PepsiCo, the multinational food and beverage giant, has deepened its presence in Nigeria with the unveiling of a new snack production plant through a strategic partnership with global logistics company DP World. The move, which comes with an investment of over $20 million, is aimed at boosting local sourcing, creating jobs, and tackling logistics challenges in Africa’s most populous nation.
The company also officially launched its Cheetos brand into the Nigerian market. The maize-based snack, already popular in several international markets, will now be produced locally with more than 90 percent of its raw materials sourced within Nigeria. PepsiCo says it is working with Flour Mills of Nigeria to supply flour, while vegetable oil is being sourced from Presco, as part of its backward integration strategy to reduce dependence on imports.
Speaking at the launch in Lagos, Felix Enwemadu, General Manager of PepsiCo Nigeria, said the new facility is another bold step in the company’s three-decade journey in the country. He noted that the partnership with DP World would strengthen the firm’s manufacturing and distribution capacity across all regions of Nigeria.

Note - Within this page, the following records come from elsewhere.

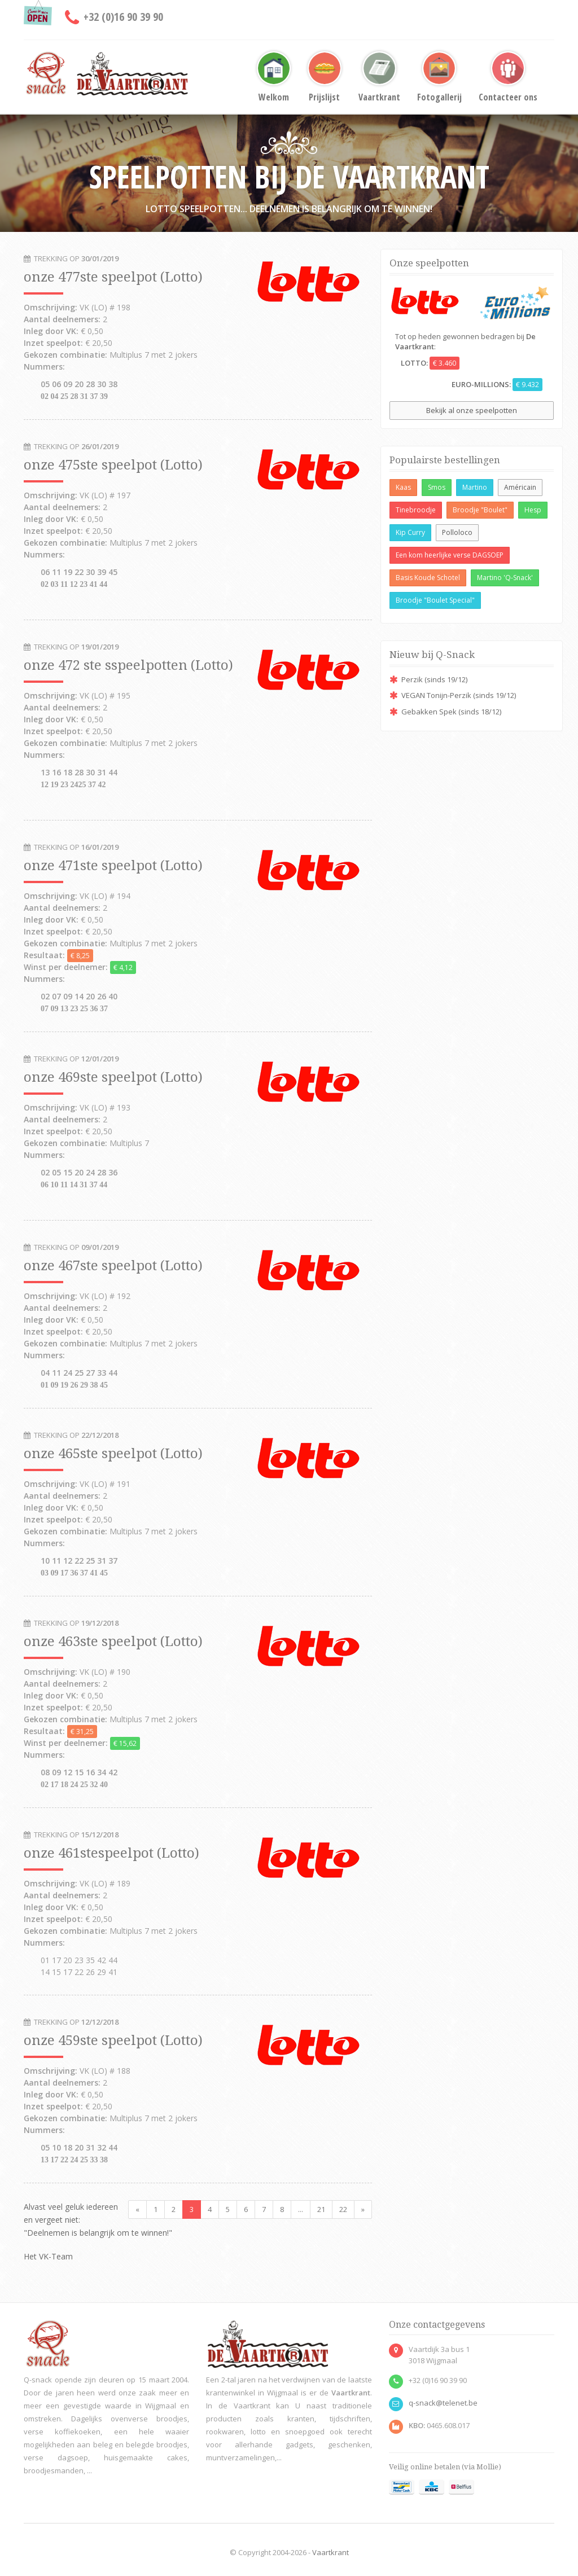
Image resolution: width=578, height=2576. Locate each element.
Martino (474, 487)
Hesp (532, 510)
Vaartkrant (379, 77)
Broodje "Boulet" (480, 510)
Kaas (403, 487)
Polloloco (457, 532)
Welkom (274, 77)
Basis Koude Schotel (428, 577)
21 (321, 2209)
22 (343, 2209)
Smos (436, 487)
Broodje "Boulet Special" (435, 600)
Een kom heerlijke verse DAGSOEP (449, 555)
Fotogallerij (439, 77)
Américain (520, 487)
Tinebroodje (416, 510)
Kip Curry (410, 532)
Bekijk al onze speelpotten (471, 410)
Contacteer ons (508, 77)
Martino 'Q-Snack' (505, 577)
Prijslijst (324, 77)
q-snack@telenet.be (443, 2403)
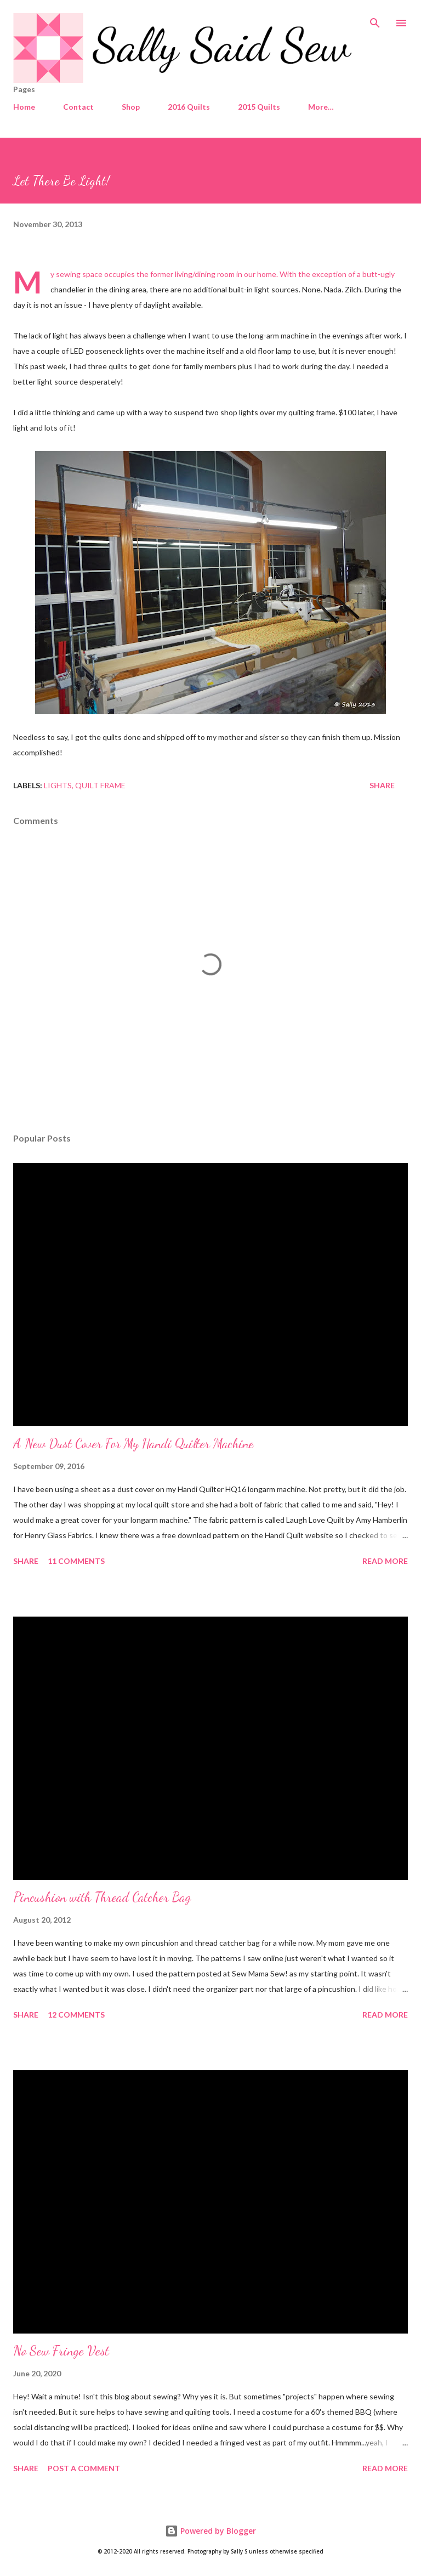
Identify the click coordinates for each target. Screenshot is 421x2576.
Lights (58, 785)
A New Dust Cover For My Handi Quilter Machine (133, 1443)
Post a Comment (84, 2468)
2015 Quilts (259, 106)
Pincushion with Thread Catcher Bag (102, 1897)
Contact (78, 106)
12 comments (76, 2014)
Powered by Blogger (210, 2531)
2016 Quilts (189, 106)
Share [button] (382, 785)
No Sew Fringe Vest (61, 2351)
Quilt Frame (100, 785)
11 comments (76, 1561)
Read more (385, 1561)
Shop (131, 106)
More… (321, 106)
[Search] (375, 19)
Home (24, 106)
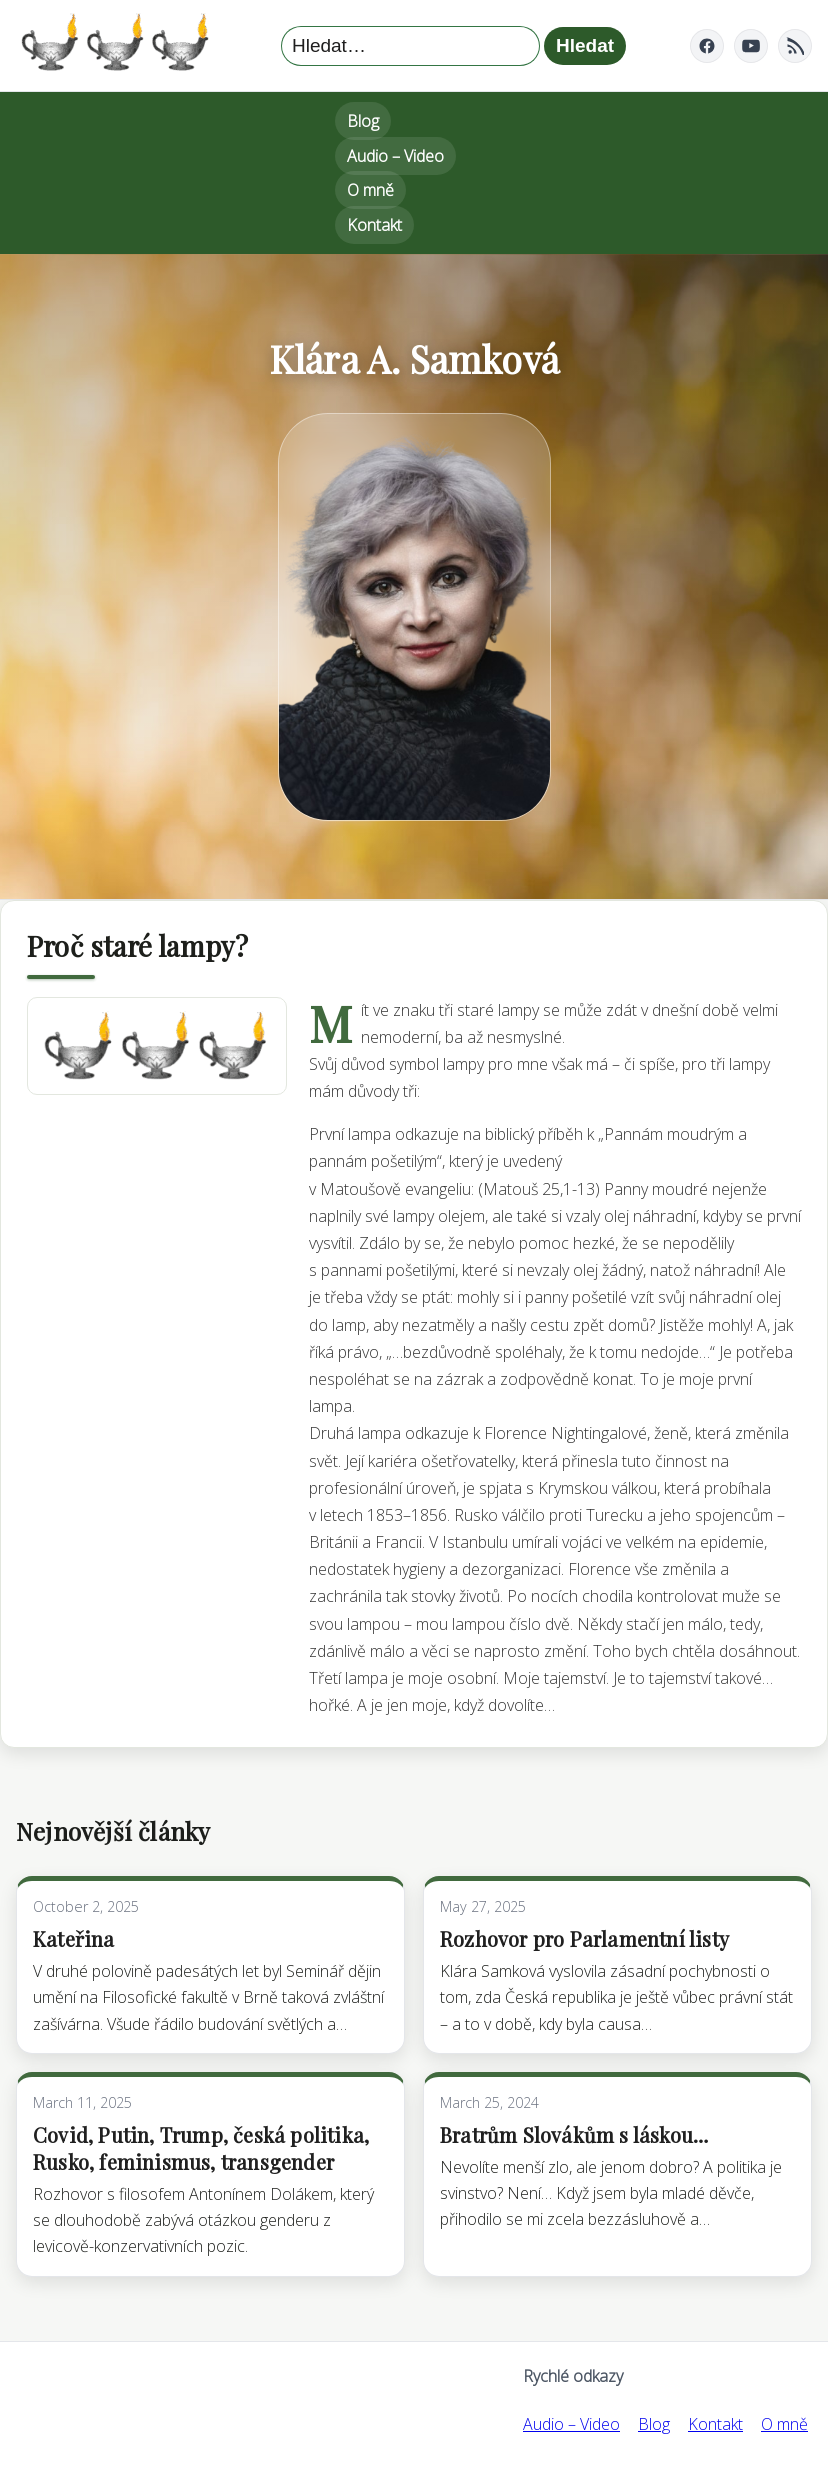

“We are sourcing over 90 percent of our raw materials, including maize and vegetable oil, locally. This investment will not only improve production capacity but also create more jobs, especially for Nigerian youths,” Enwemadu said. He disclosed that PepsiCo already employs over 1,000 people across its operations in Nigeria and that the new plant will significantly add to that number.
Wale Edun, Minister of Finance and Coordinating Minister of the Economy, praised PepsiCo’s investment as a vote of confidence in Nigeria’s economy. He noted that the reforms of President Bola Ahmed Tinubu, particularly the removal of fuel subsidy and liberalisation of the foreign exchange market, have restored fiscal balance and created room for private sector-led investments.
“The removal of fuel subsidies has allowed the government to restore fiscal balance, with more funds for productive investment. The liberalisation of foreign exchange and market pricing has also encouraged confidence from global brands like PepsiCo,” Edun said.
The new Cheetos range, which includes coconut, cheese, and sour cream onion flavours, joins PepsiCo’s growing portfolio of snacks in West Africa. According to the company, the localised production of Cheetos demonstrates its long-term commitment to building a sustainable food value chain in Nigeria.
On the logistics side, Muhammed Akoojee, Chief Executive Officer of DP World’s Sub-Saharan Africa region, said the partnership is anchored on shared goals of improving trade efficiency and reducing costs. He noted that logistics costs in Nigeria are among the highest in the world, with transportation challenges caused by bad roads and infrastructure gaps often doubling global averages.
“The cost of logistics globally ranges between 6 to 8 percent, but in Nigeria, it is double that. In some cases, up to 75 percent of the total cost is spent on logistics. This is unsustainable, which is why DP World is committed to building infrastructure and integrating technology and Artificial Intelligence to make supply chains more efficient,” Akoojee said.
He admitted that moving goods across Nigeria remains a challenge but stressed that DP World’s long-term vision is to smoothen trade and stabilize prices, which will in turn build investor confidence.
Ajit Nair, Managing Director of Fareast Mercantile Company Nigeria, described Nigeria as PepsiCo’s most integrated market with DP World, covering the entire value chain from production to distribution. He said this new plant marks the third PepsiCo facility in Nigeria, a testament to the strength of the partnership.
The new plant, situated on a wide expanse of land in Mushin, Lagos, is equipped with modern manufacturing lines designed to boost efficiency, ensure quality, and support sustainable food production.
With this investment, PepsiCo and DP World say they are positioning themselves to not only strengthen Nigeria’s food manufacturing industry but also to integrate the country into global supply chains while creating a thriving ecosystem for locally sourced products.